Opened 5 months ago

Closed 5 months ago

#29942 closed enhancement (fixed)

More efficient rank and unrank for Permutations_mset

Reported by: dcfifield Owned by:
Priority: major Milestone: sage-9.2
Component: combinatorics Keywords:
Cc: slelievre Merged in:
Authors: David Fifield Reviewers: Frédéric Chapoton, Travis Scrimshaw
Report Upstream: N/A Work issues:
Branch: 141f9a9 (Commits) Commit: 141f9a97c16facf1780bf14402915d68d814f354
Dependencies: #30005 Stopgaps:

Description (last modified by slelievre)

The Permutations_mset rank and unrank methods inherit a generic implementation from EnumeratedSets rank and unrank, which have running time proportional to the rank:

sage: mset = list(range(10)) * 3
sage: p = Permutations(mset)
sage: for e in range(8): timeit('p.unrank({})'.format(10^e), number=1, repeat=5)
1 loop, best of 5: 24.2 μs per loop
1 loop, best of 5: 39.1 μs per loop
1 loop, best of 5: 191 μs per loop
1 loop, best of 5: 1.28 ms per loop
1 loop, best of 5: 12.7 ms per loop
1 loop, best of 5: 126 ms per loop
1 loop, best of 5: 1.27 s per loop
1 loop, best of 5: 13 s per loop
sage: p.rank(list(reversed(sorted(mset))))
... never finishes ...

This branch makes the running time roughly proportional to the size of the multiset:

sage: mset = list(range(10)) * 3
sage: p = Permutations(mset)
sage: for e in range(8): timeit('p.unrank({})'.format(10^e), number=1, repeat=5)
1 loop, best of 5: 1.35 ms per loop
1 loop, best of 5: 1.43 ms per loop
1 loop, best of 5: 1.37 ms per loop
1 loop, best of 5: 1.37 ms per loop
1 loop, best of 5: 2.23 ms per loop
1 loop, best of 5: 2.12 ms per loop
1 loop, best of 5: 1.46 ms per loop
1 loop, best of 5: 1.44 ms per loop
sage: timeit('p.rank(list(reversed(sorted(mset))))', number=1, repeat=5)
1 loop, best of 5: 1.51 ms per loop

Algorithm

The rank algorithm is a straightforward application of the solution to exercise 7.2.1.2–4 in The Art of Computer Programming, Volume 4A. I will quote the exercise:

  1. Generalizing exercise 3, explain how to compute the rank of a1an with respect to Algorithm L [lexicographic permutation generation] when {a1, …, an} is the multiset {n1·x1, …, nt·xt}; here n1 + … + nt = n and x1 < … < xt. (The total number of permutations is, of course, the multinomial coefficient

multinomial(n1, …, nt) = n! / (n1! … nt!);

see Eq. 5.1.2–(3).) What is the rank of 314159265?

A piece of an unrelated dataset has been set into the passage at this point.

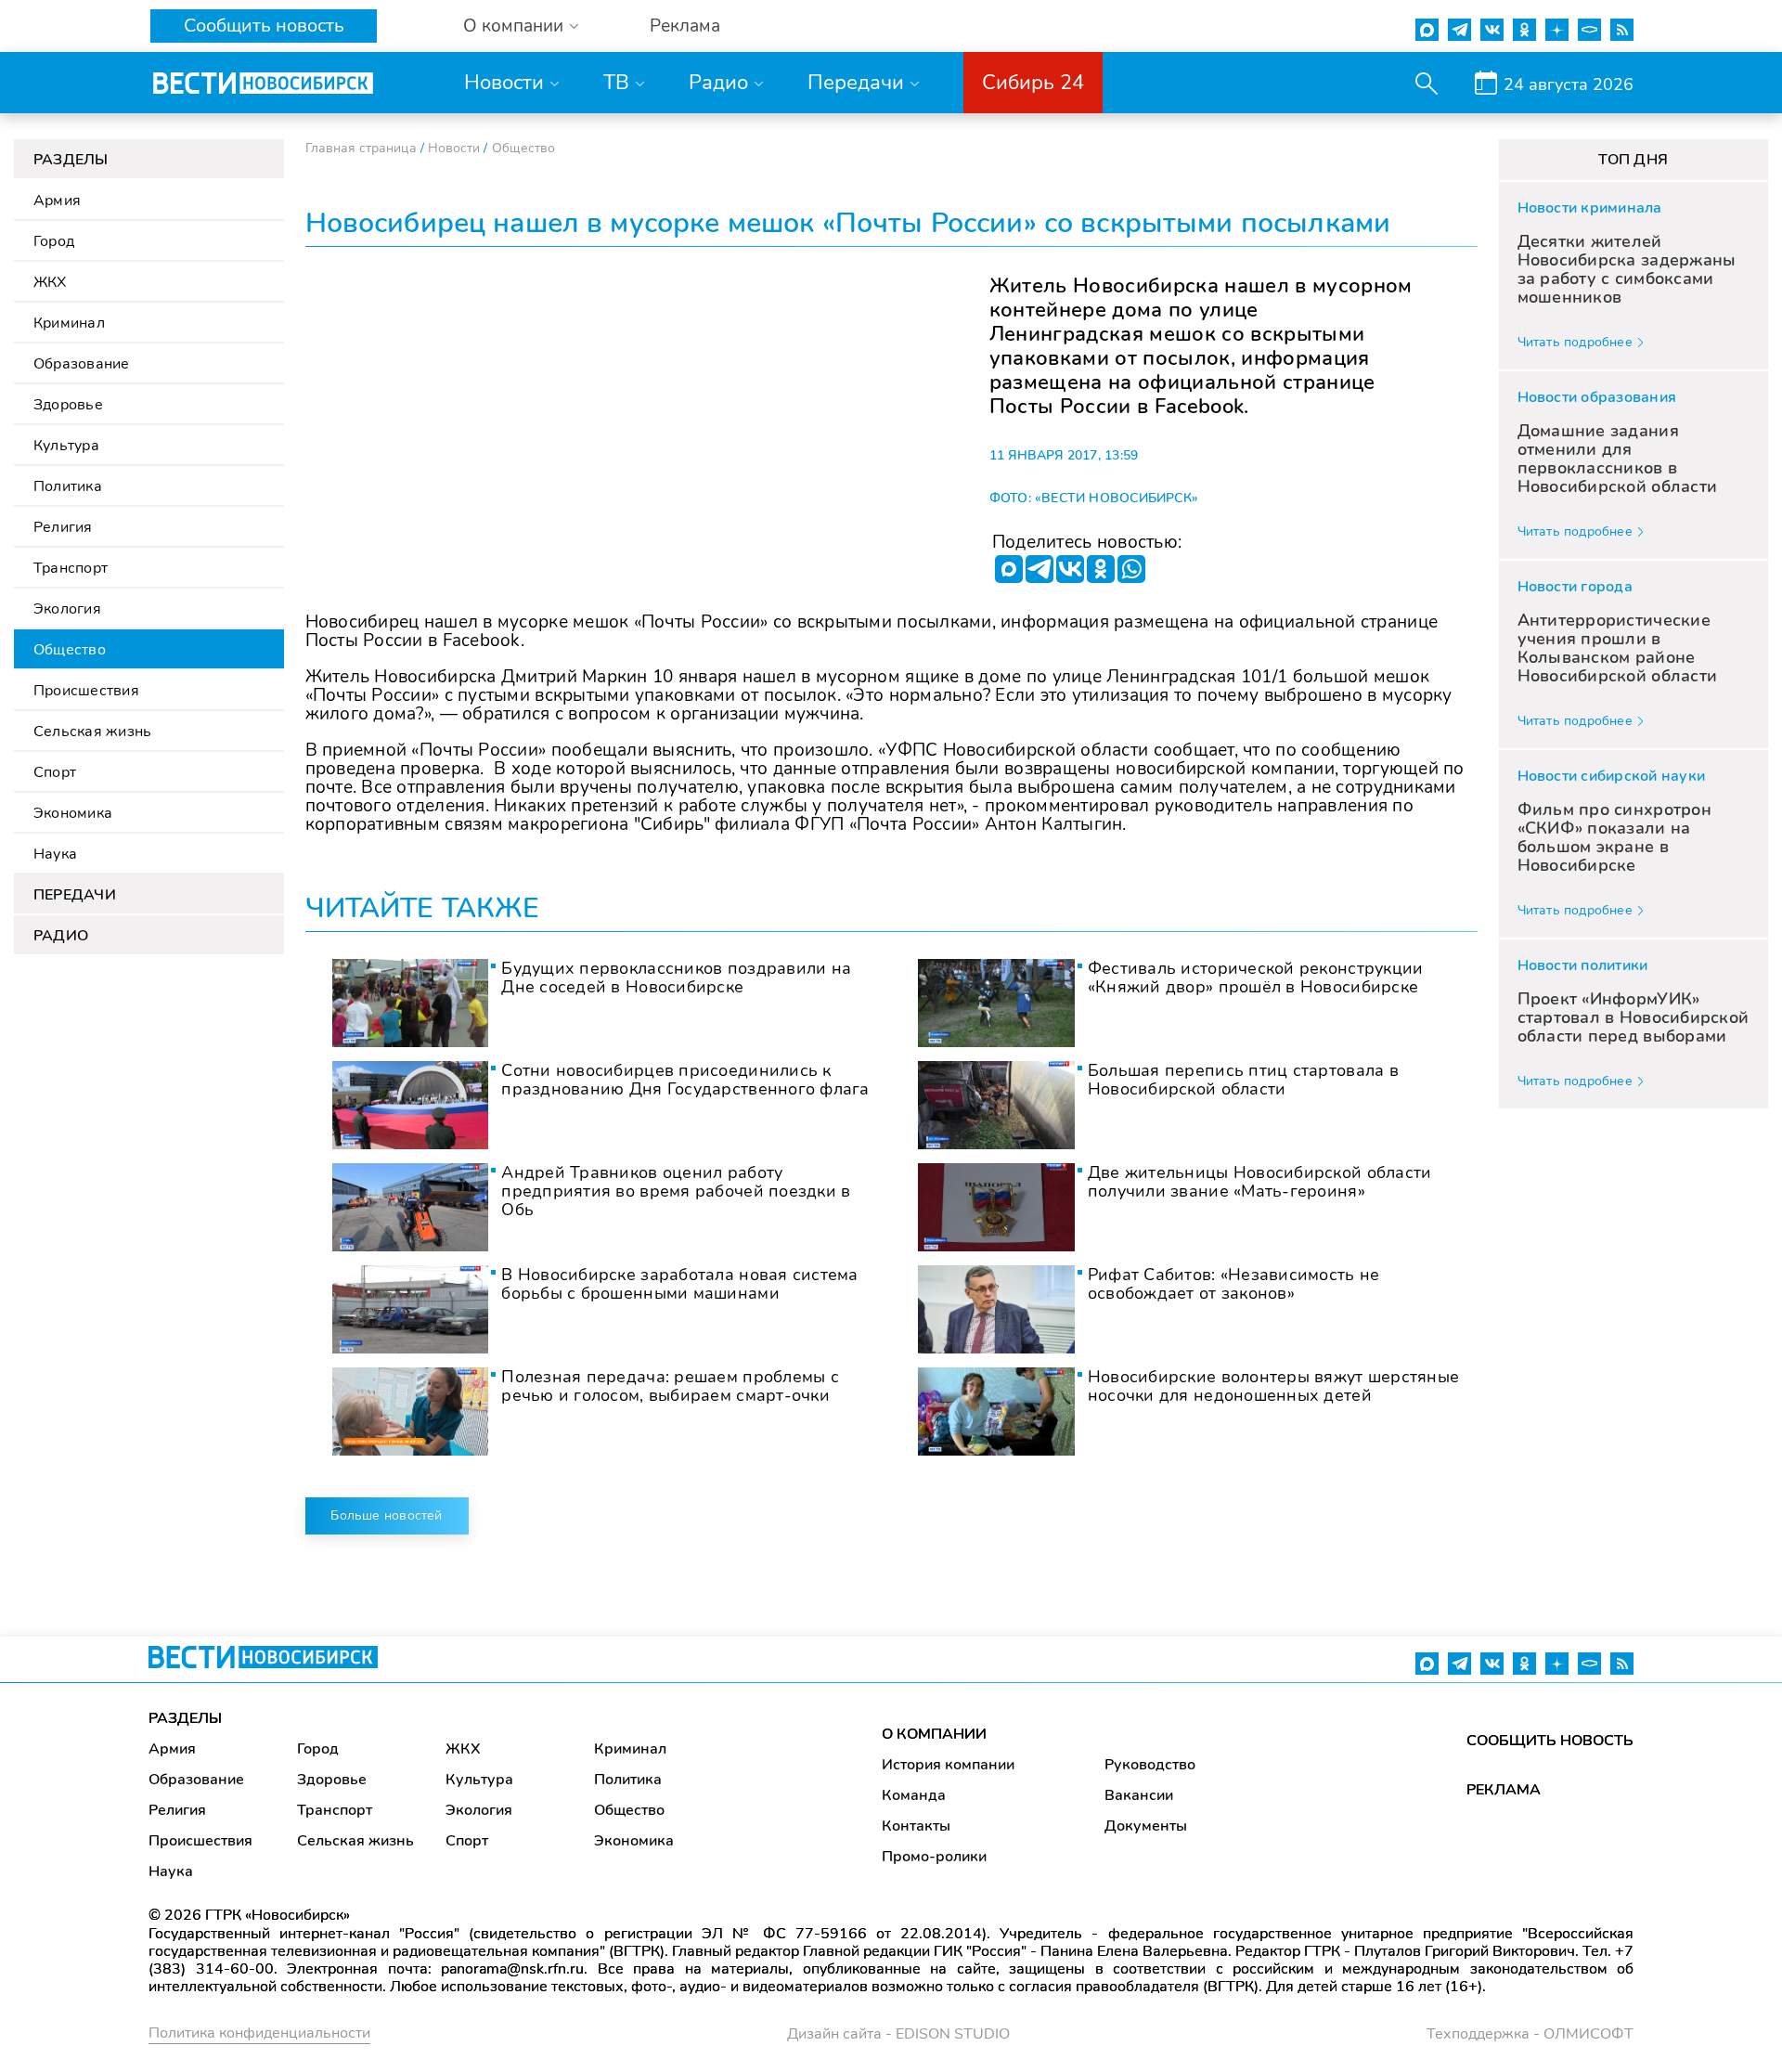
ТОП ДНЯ (1633, 159)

  1. Use the recurrence rank(a1an) = 1/n Σj=1…t nj [xj < a1] multinomial(n1, …, nt) + rank(a2an). For example, rank(314159265) is

3/9 multinomial(2, 1, 1, 1, 2, 1, 1) + 0 + 2/7 multinomial(1, 1, 1, 2, 1, 1) + 0 + 1/5 multinomial(1, 2, 1, 1) + 3/4 multinomial(1, 1, 1, 1) + 0 + 1/2 multinomial(1, 1) = 30991.

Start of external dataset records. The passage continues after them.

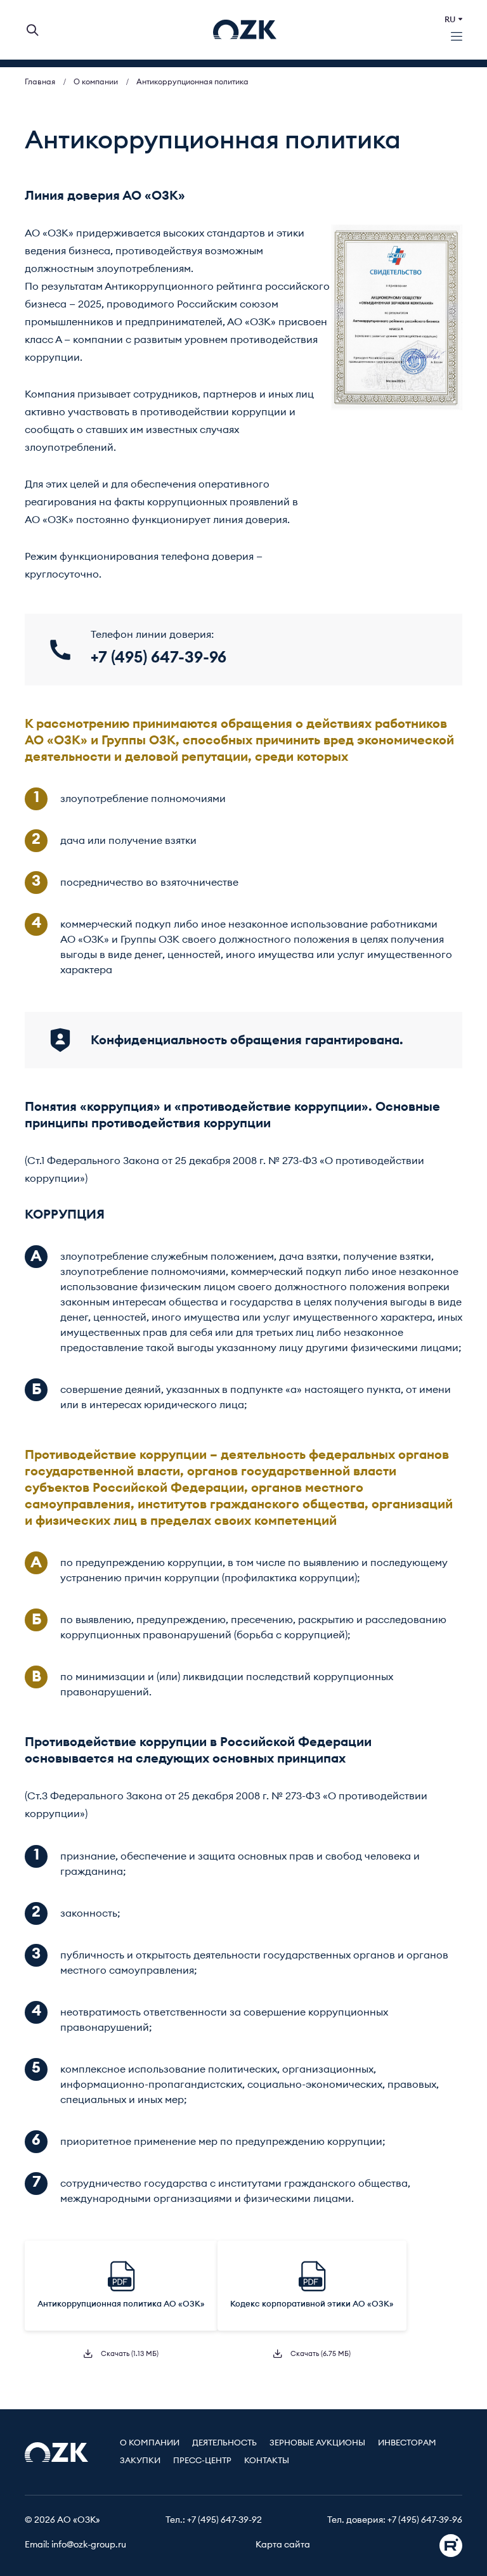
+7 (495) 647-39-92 (224, 2520)
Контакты (266, 2461)
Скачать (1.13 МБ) (129, 2353)
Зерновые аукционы (317, 2443)
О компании (149, 2443)
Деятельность (224, 2443)
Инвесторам (407, 2443)
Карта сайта (283, 2544)
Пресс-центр (202, 2461)
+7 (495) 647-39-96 (424, 2520)
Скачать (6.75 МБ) (320, 2353)
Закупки (140, 2461)
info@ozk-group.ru (88, 2544)
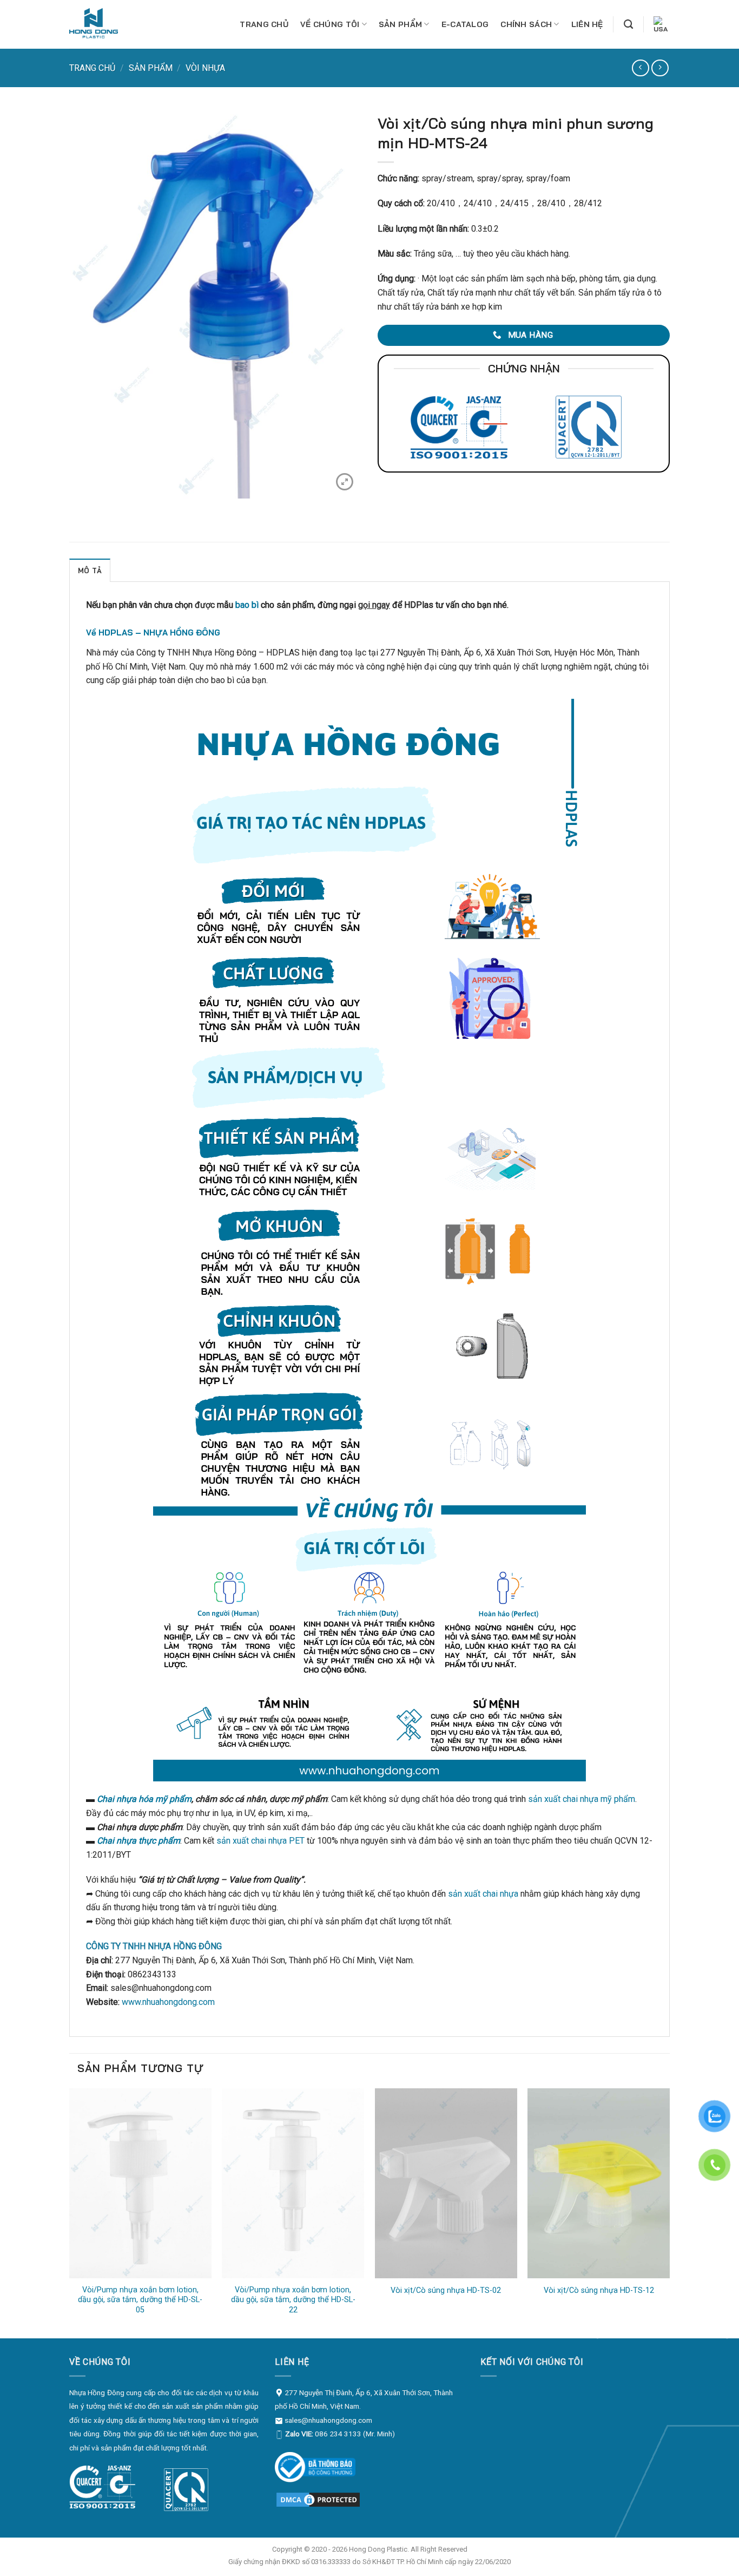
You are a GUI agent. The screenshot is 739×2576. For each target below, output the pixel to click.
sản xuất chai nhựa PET (260, 1841)
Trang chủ (264, 24)
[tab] (89, 570)
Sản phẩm (400, 24)
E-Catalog (465, 24)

The unrank algorithm is also based on this recurrence; however the application is not so straightforward. I did not find an explicit statement of an unranking algorithm elsewhere, and the algorithm I came up with isn't particularly elegant. I'd appreciate having another opinion on it or a pointer to some other reference. The main idea is that given a rank r and a multiset m = {n1·x1, …, nt·xt}, we know that r = c/n multinomial(n1, …, nt) + rank(m\c), where c is the number of elements in m that are strictly less than the first element of the output sequence, and m\c stands for m with one instance of the cth smallest element removed.

Notes/caveats

The rank method is actually independent of the Permutations_mset object it is attached to. Other than the self(p).check() line, it never refers to self. It could be defined in terms of a standalone function, as StandardPermutations_n.unrank is defined in terms of from_rank.

I am aware of two ways in which this branch differs in behavior from what is there now. They both seem to me to be because of bugs in the EnumeratedSets fallback implementations, but I'll document them here in case complete compatibility is needed.

The first is that the existing rank method returns None when passed a list or a tuple, because it uses == comparison with an element_class type (I'm not sure how that works exactly, but at any rate it doesn't compare equal.) To get rank to return something other than None, you have to pass in a permutation produced by the Permutations_mset object itself.

sage: mset = [1, 1, 2, 3, 4, 5, 5, 6, 9]
sage: p = Permutations(mset)
sage: p.rank(mset)
sage: p.rank([1, 1, 2, 3, 4, 5, 5, 6, 9])
sage: p.unrank(3)
[1, 1, 2, 3, 4, 5, 6, 9, 5]
sage: type(p.unrank(3))
<class 'sage.combinat.permutation.Permutations_mset_with_category.element_class'>
sage: p.rank(p.unrank(3))
3

In this branch, the value passed to rank doesn't have to be an element_class.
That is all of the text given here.